As I’m writing this letter, my heart is beating fast while listening to a meditation song. In the meantime, I’ll try to find refuge somewhere. Away from here. And come back soon. While doing so, I’ll write more, maybe take pictures of my stuff, eat, work, and live (hopefully). I can’t give up. I can’t give in to anxiety and depression.
20 February 2022
I want to disappear…
I stayed inside my room. As much as possible I didn’t want to go out. I stayed inside listening to meditations, typing something on my laptop, or watching movies until I get tired. But I avoided social media. No Instagram. No Twitter. No Facebook. I want to stay disconnected. For a while.
But my family doesn’t know. Nobody knows that something was eating me up inside.
In the morning, I wrote the open letter because I was suffocating. Emotions were overwhelming I wanted to let them out and writing is the only way I know to vent out everything. But it was still not enough. Maybe it was near noon that I wrote something about a dream. Of waking up and being chased by monsters on a stormy evening.

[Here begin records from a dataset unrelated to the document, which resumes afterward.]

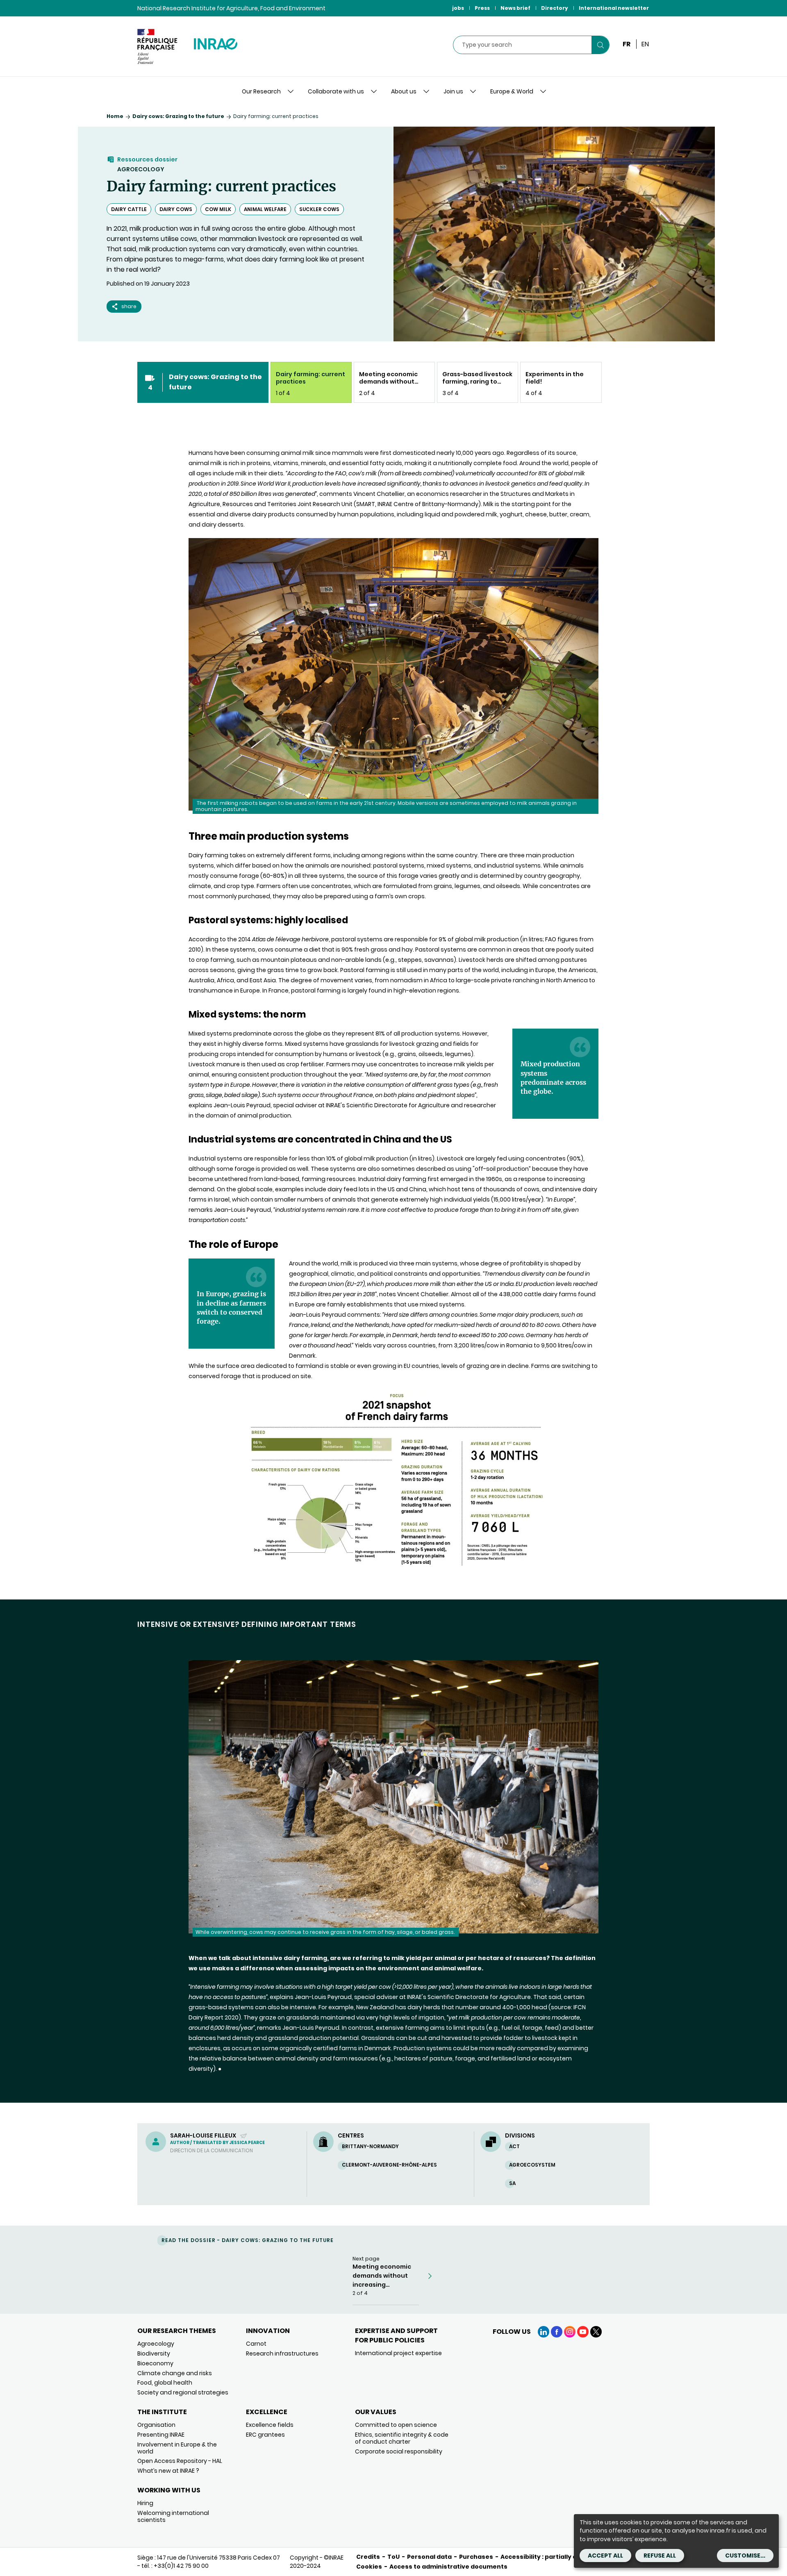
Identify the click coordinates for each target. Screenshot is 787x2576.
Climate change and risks (174, 2373)
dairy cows (175, 209)
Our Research (261, 91)
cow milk (218, 209)
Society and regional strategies (182, 2392)
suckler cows (319, 209)
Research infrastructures (282, 2353)
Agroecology (140, 169)
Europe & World (511, 91)
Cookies (369, 2566)
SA (512, 2183)
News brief (515, 8)
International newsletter (614, 8)
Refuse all (660, 2555)
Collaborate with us (336, 91)
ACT (514, 2146)
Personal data (429, 2557)
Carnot (256, 2344)
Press (482, 8)
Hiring (145, 2503)
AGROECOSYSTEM (532, 2164)
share (128, 306)
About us (403, 91)
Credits (368, 2557)
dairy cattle (129, 209)
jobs (458, 8)
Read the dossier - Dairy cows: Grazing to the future (247, 2240)
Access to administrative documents (448, 2566)
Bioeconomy (155, 2363)
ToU (393, 2557)
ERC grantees (265, 2435)
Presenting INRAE (160, 2435)
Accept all (605, 2555)
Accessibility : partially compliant (552, 2557)
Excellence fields (269, 2425)
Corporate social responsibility (398, 2451)
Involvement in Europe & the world (177, 2448)
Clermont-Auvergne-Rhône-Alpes (389, 2164)
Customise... (745, 2555)
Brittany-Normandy (370, 2146)
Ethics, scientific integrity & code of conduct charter (401, 2438)
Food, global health (164, 2382)
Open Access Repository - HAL (179, 2461)
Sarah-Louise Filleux (203, 2135)
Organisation (156, 2425)
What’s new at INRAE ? (168, 2471)
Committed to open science (396, 2425)
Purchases (476, 2557)
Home (115, 116)
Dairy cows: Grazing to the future (178, 116)
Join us (453, 91)
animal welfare (265, 209)
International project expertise (398, 2353)
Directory (554, 8)
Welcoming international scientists (173, 2516)
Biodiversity (153, 2353)
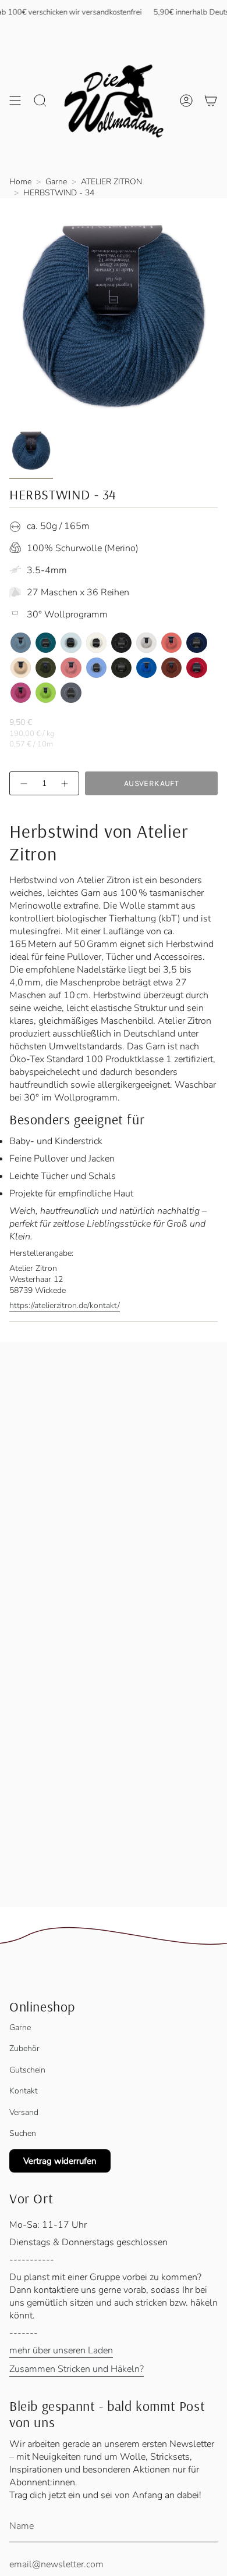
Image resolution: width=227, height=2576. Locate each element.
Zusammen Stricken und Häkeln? (76, 2369)
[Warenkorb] (210, 100)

I think I’ve finished it. And I want to look for a picture that fits so I can upload it sometime.
Honestly, I don’t know where this process will lead me. But I’m hoping to come out triumphant. I know I must be strong. I can’t give up. Nobody can save me. Nobody will but myself. I’ve been through this so many times before without anybody by my side. Thus, I still can make it. This has to work.
I thought I was strong. I’m sure most people think that way. But deep inside I am crumbling. I am slowly losing. So, I need to go away. You might think I am running away but I have to save myself. I don’t care if you call me a coward. But right now, I don’t care what you think of me.
I am drowning.
Can I go to work tomorrow pretending nothing wrong is going on? Well, I did it before. I pretended I was emotionless. Maybe I can still do it this time. Fingers crossed tbh.
Later in the afternoon, I went out to buy milk for Maximus (our puppy). And I wanted to breathe some fresh air. I didn’t bring my phone and walked to the store located in the neighborhood. I was hopeful too, that it would somehow slightly clear my head.
And it was late in the evening that I realized I shouldn’t run away, that I must face my monsters and confront them. I am tired of running away, anyway. I realized I have my family, my son, and the people who love me. They would understand and support me.